▸ Instructions for the task
Show each line from the records below that contains the word "perform".

[Lines of data]
····················
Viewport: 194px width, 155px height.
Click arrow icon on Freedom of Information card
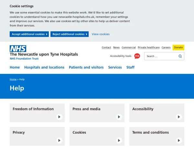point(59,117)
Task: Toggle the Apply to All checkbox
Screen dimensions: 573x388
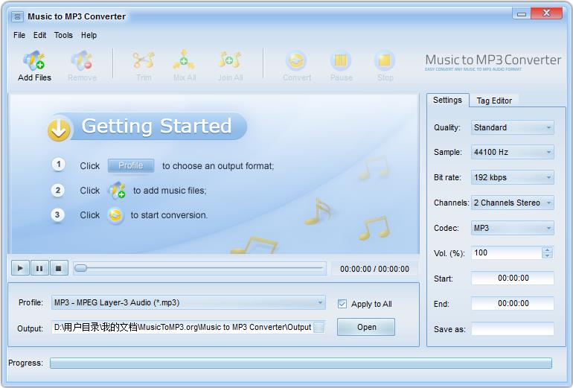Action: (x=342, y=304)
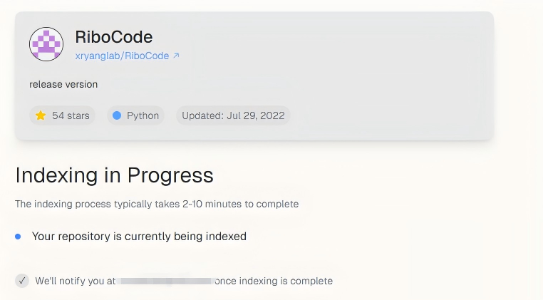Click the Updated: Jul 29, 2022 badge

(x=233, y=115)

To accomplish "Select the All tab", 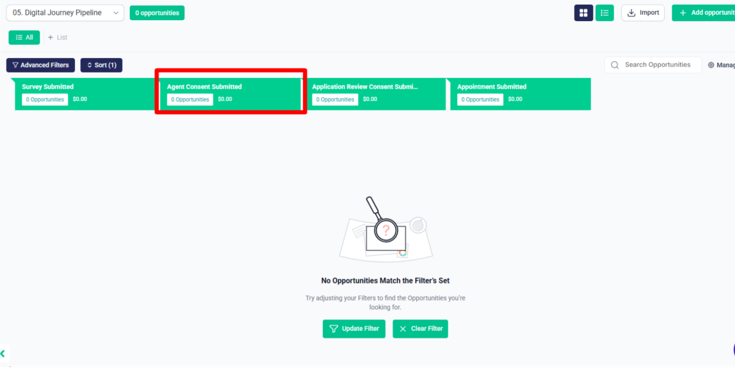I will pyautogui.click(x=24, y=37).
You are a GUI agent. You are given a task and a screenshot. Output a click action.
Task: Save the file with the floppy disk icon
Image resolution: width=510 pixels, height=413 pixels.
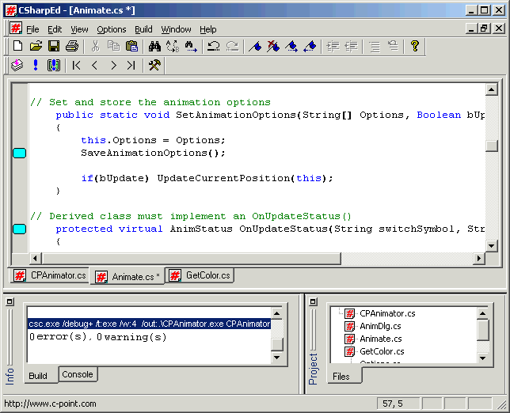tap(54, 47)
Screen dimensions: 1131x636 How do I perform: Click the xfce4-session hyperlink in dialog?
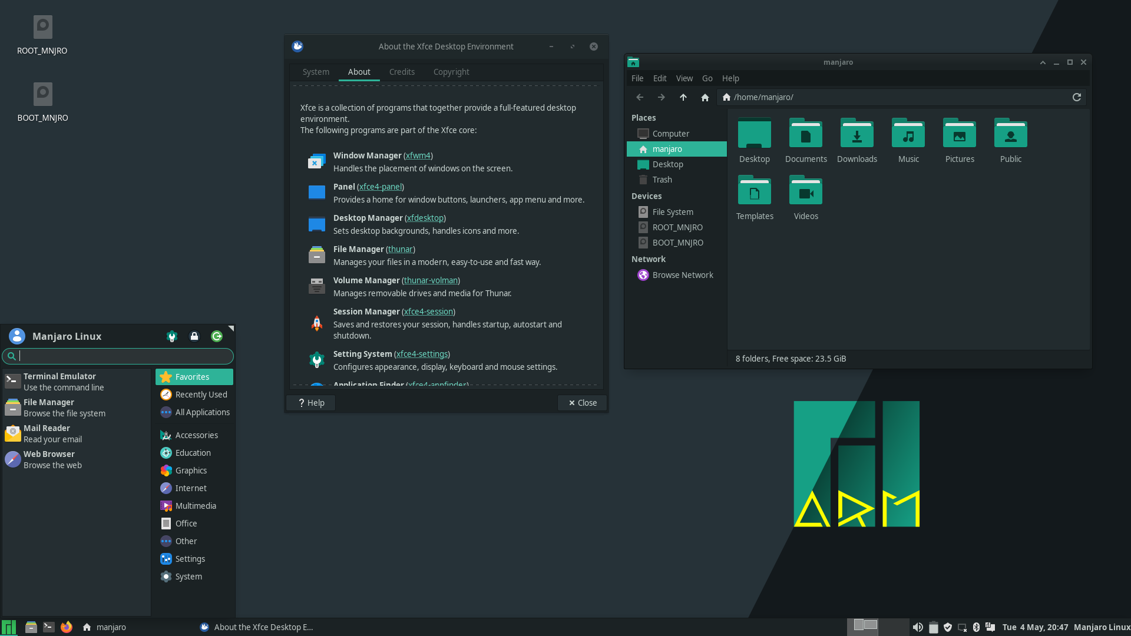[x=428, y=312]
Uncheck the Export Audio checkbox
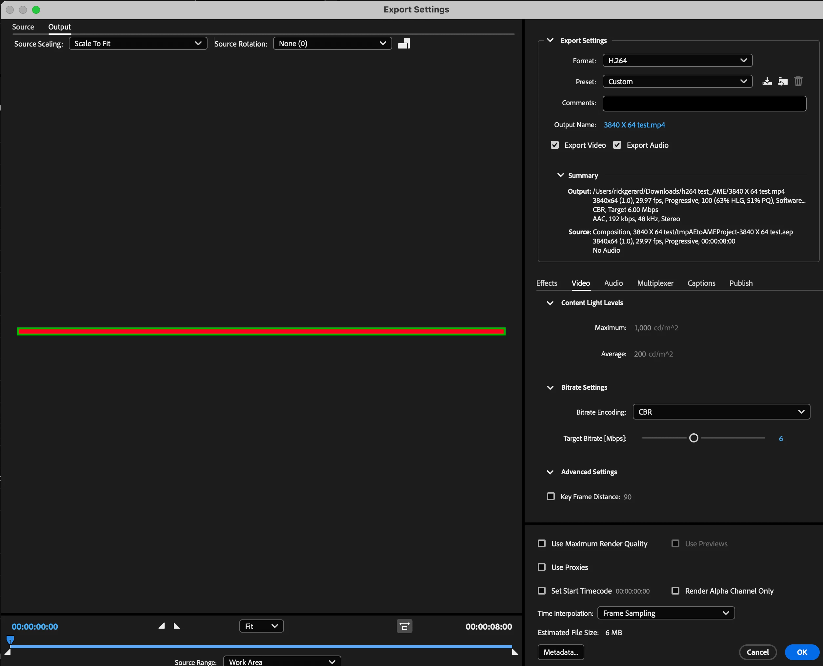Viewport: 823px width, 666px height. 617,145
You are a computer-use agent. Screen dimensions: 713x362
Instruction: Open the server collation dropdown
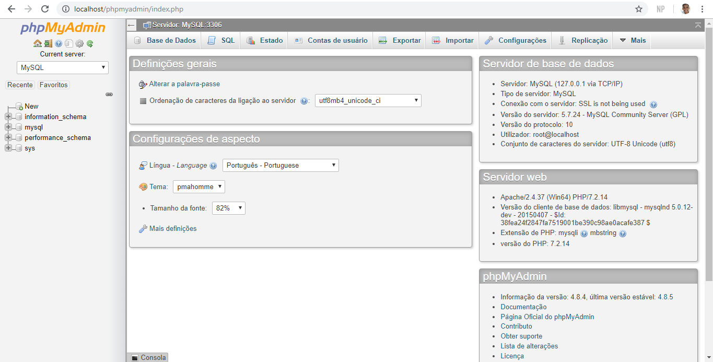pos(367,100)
····················
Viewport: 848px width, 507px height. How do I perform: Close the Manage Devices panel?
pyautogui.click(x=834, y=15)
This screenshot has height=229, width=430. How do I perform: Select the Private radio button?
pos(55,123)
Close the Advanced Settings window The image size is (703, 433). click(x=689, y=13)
····················
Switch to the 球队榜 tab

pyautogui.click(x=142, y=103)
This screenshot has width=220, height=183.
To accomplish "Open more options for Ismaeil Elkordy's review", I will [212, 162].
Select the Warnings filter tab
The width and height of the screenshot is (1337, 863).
····················
▸ The answer
Screen dimensions: 1131x636 How do I perform: Click the xfce4-session hyperlink in dialog?
Viewport: 848px width, 507px height. How do I perform: Close the Manage Devices panel?
This screenshot has height=229, width=430. How do I perform: Select the Private radio button?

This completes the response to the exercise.